Reactor Physics Code Suite Validation Using Station Start-Up Data: An Assessment of Feasibility

The feasibility of using Canada Deuterium Uranium (CANDU®) station warm-up measurements to validate Reactor Physics Industry Standard Toolset (RP-IST) predictions of combined coolant temperature, coolant density and fuel temperature induced reactivity effects was examined. The combined induced reactivity changes were quantified for several critical state transitions experienced during Heat Transport System (HTS) warm-up events at the Darlington Nuclear Generating Station (DNGS) in Ontario, Canada [1]. The magnitude of reactivity insertion due to increased coolant temperature (and hence increased fuel temperature and decreased coolant density) was quantified by measuring the amount by which the liquid zone control system reactivity was altered by the Reactor Regulating System (RRS) to maintain criticality. The events were then simulated with the RP-IST code suite and the predictions compared with the measurements.
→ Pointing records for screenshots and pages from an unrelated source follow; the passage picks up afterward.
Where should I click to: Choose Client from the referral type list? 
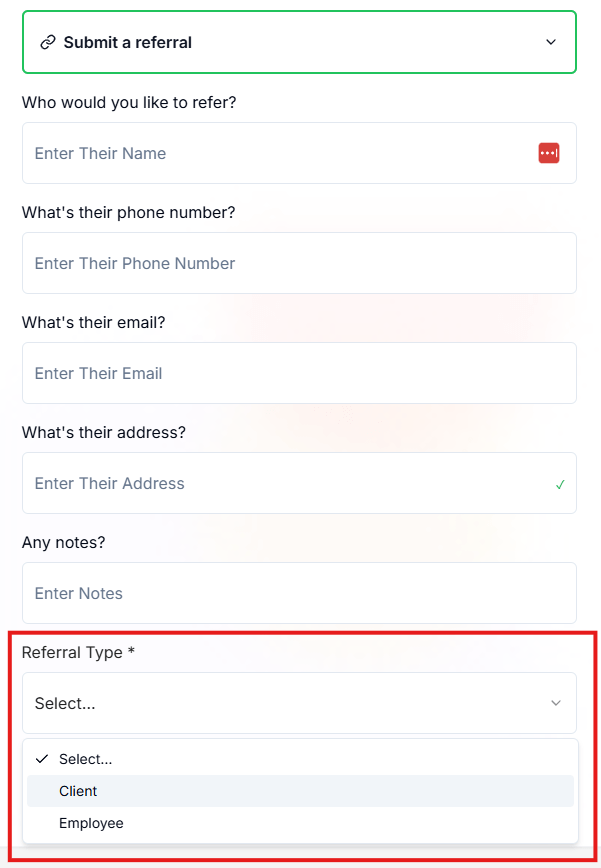(x=300, y=791)
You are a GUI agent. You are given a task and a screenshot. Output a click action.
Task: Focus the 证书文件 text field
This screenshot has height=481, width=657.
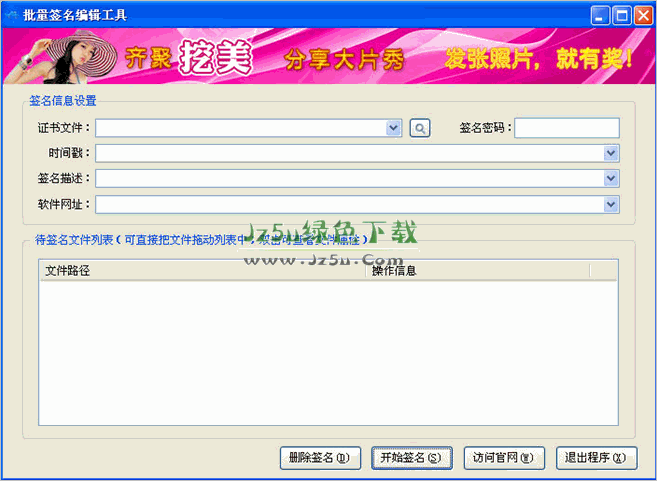tap(240, 128)
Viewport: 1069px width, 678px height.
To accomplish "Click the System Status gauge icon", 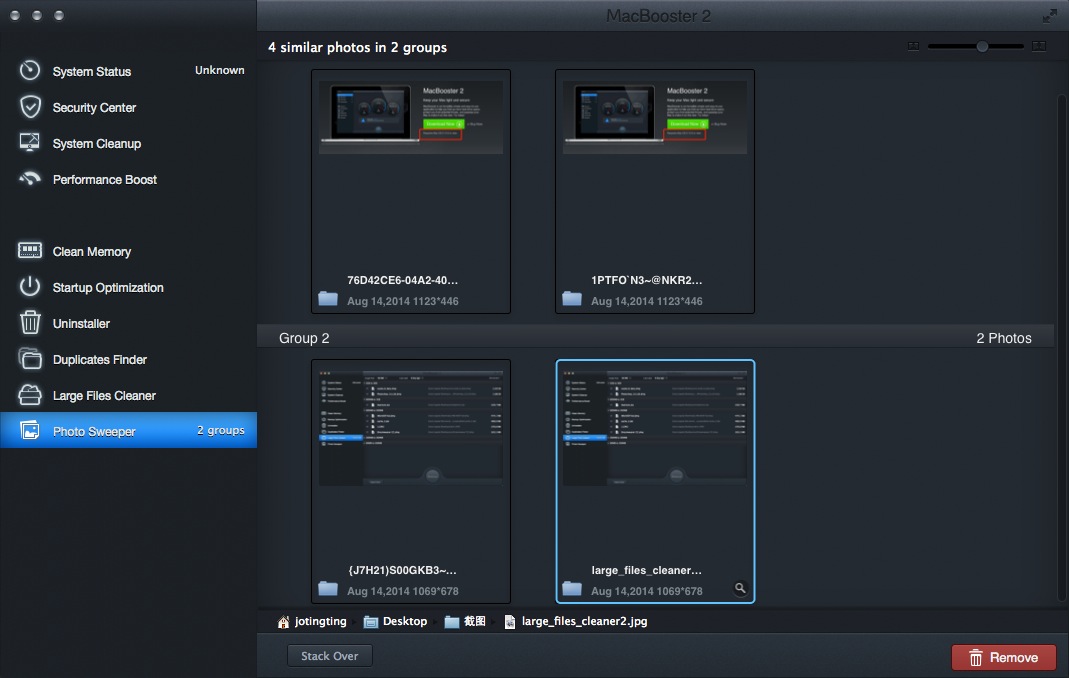I will pyautogui.click(x=30, y=71).
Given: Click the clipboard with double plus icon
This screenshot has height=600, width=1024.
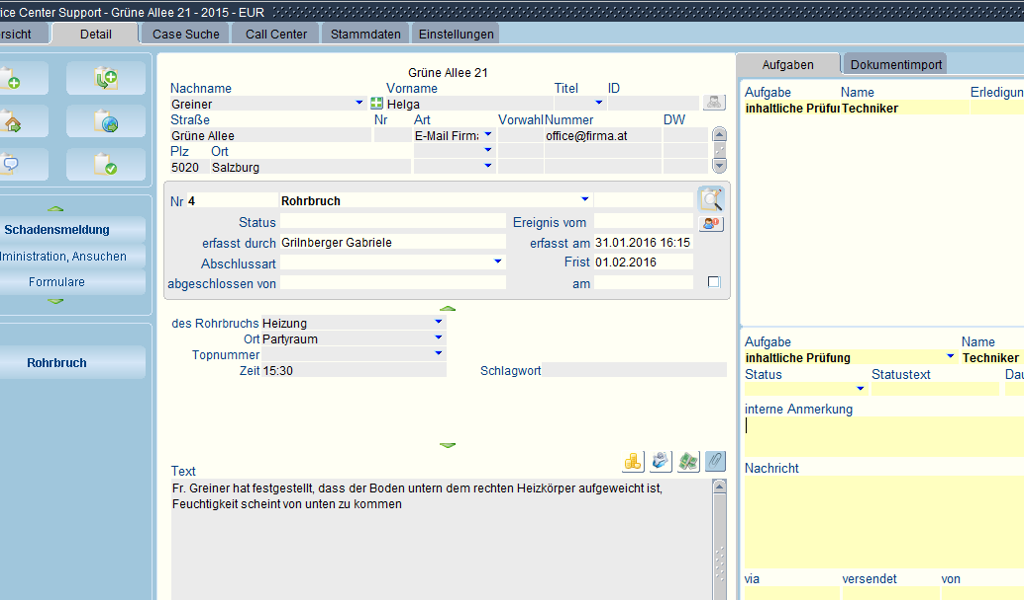Looking at the screenshot, I should 105,78.
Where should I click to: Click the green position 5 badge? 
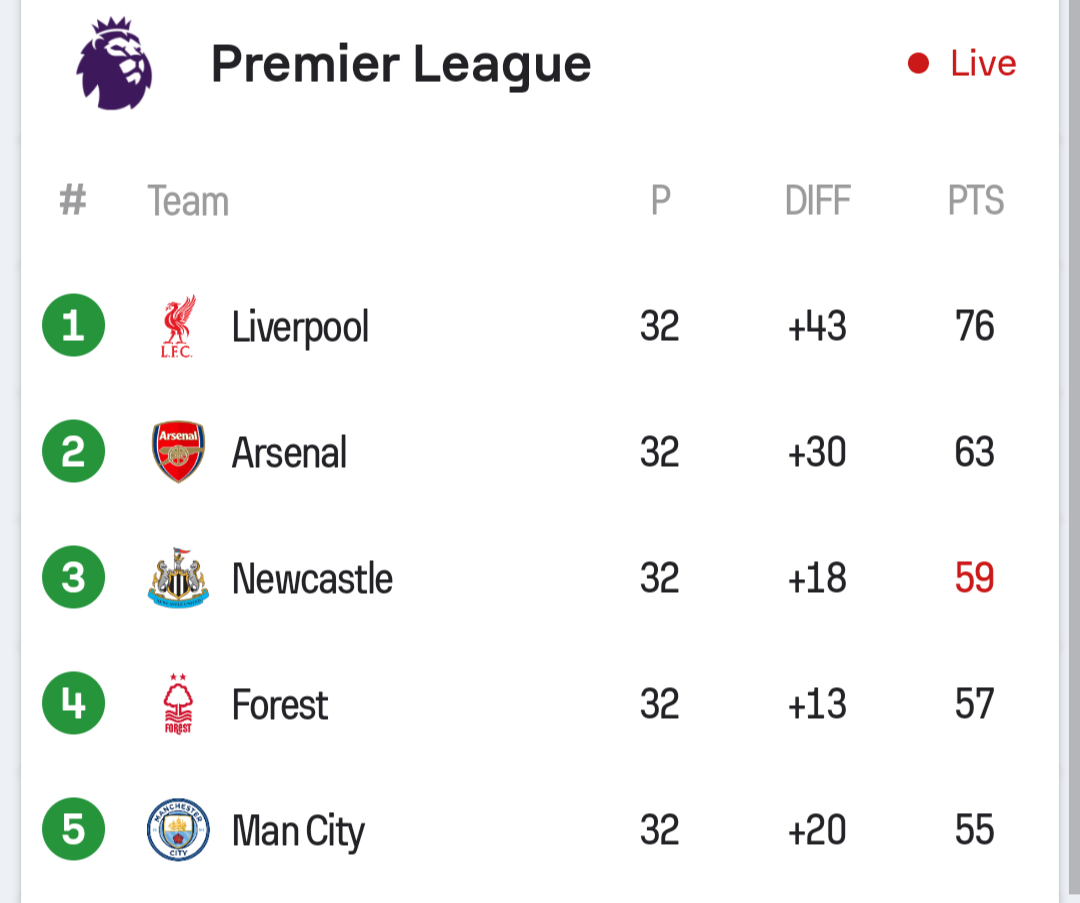[x=73, y=829]
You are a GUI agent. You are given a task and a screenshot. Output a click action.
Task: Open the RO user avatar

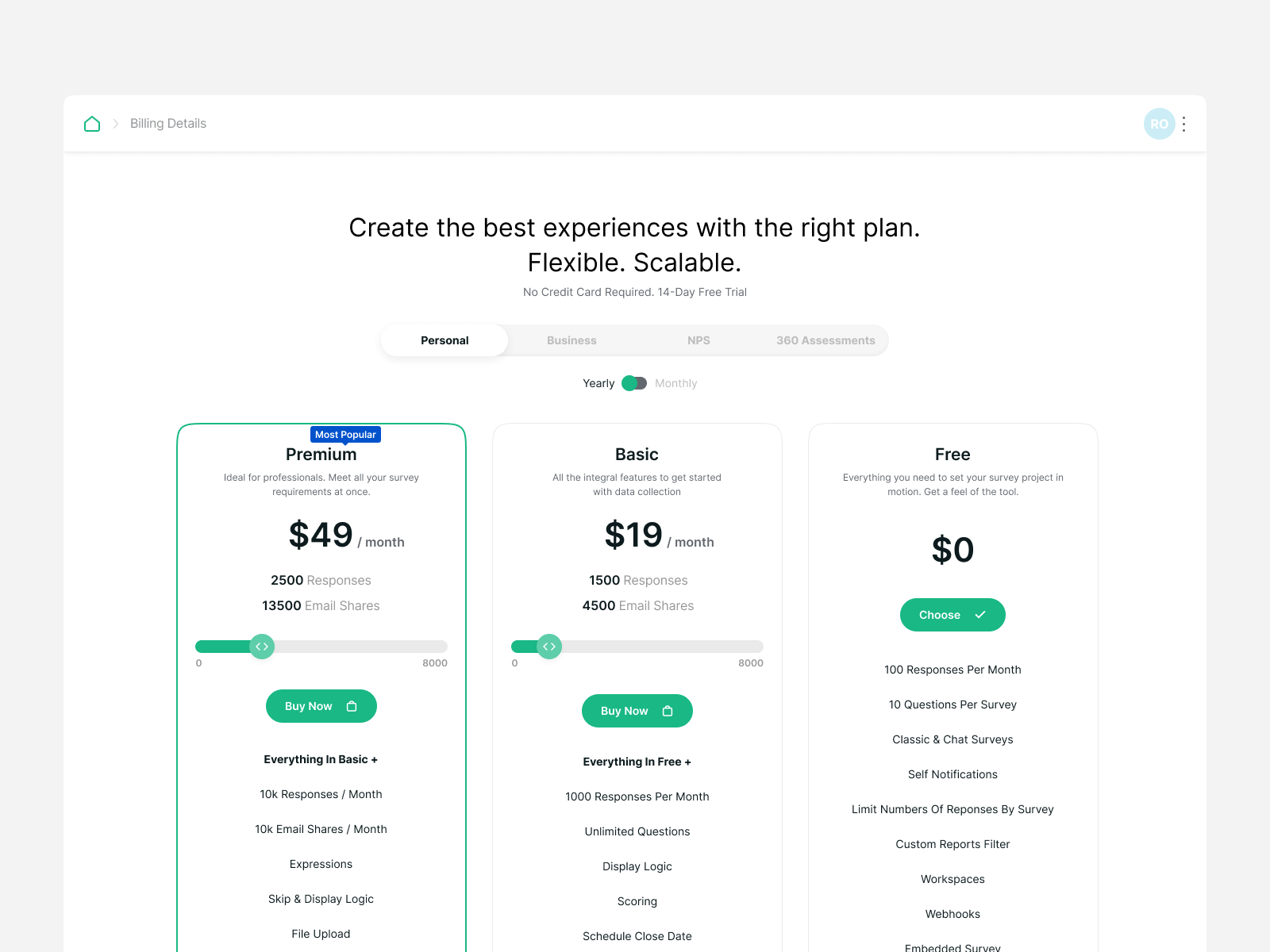coord(1159,124)
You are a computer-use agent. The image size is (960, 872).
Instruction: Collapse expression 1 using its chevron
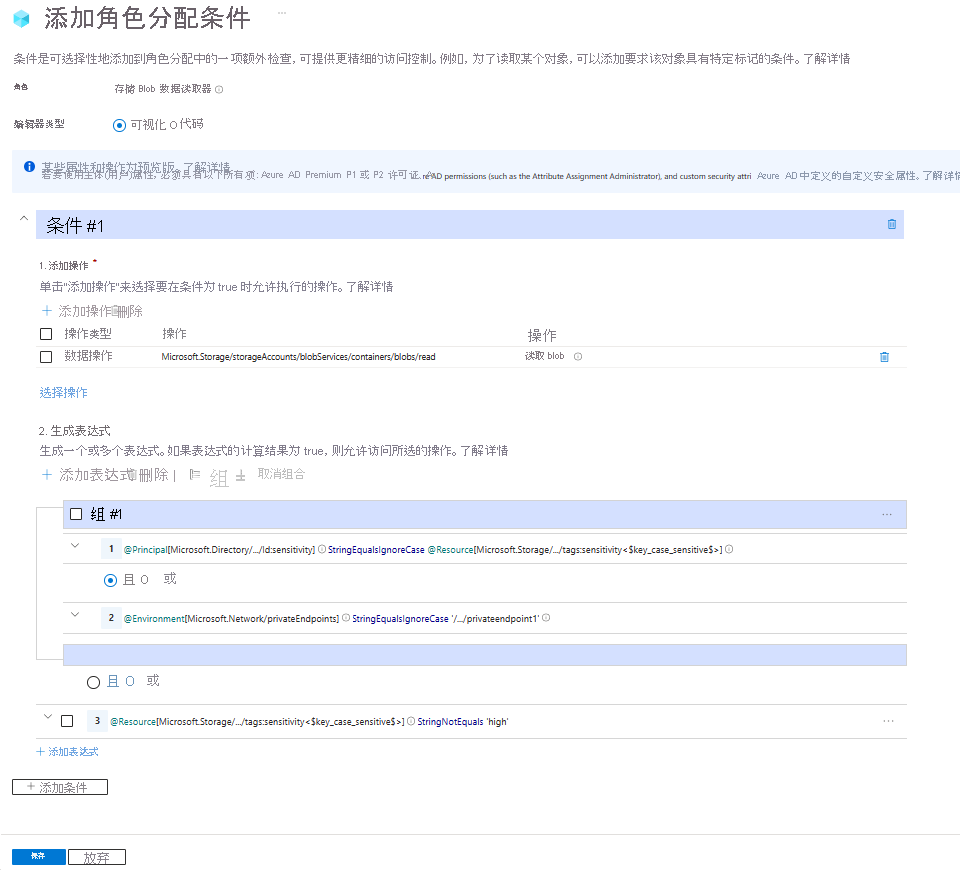click(x=73, y=548)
The results revealed a random prediction uncertainty of approximately ± 7%; consistent with the results of similar independent validation exercises carried out in the ZED-2 experimental reactor at Atomic Energy of Canada Ltd (AECL) [2]. The results of this work therefore support the scalability of ZED-2 measurements to CANDU® reactors and the feasibility of using station warm-up data in code suite validation exercises.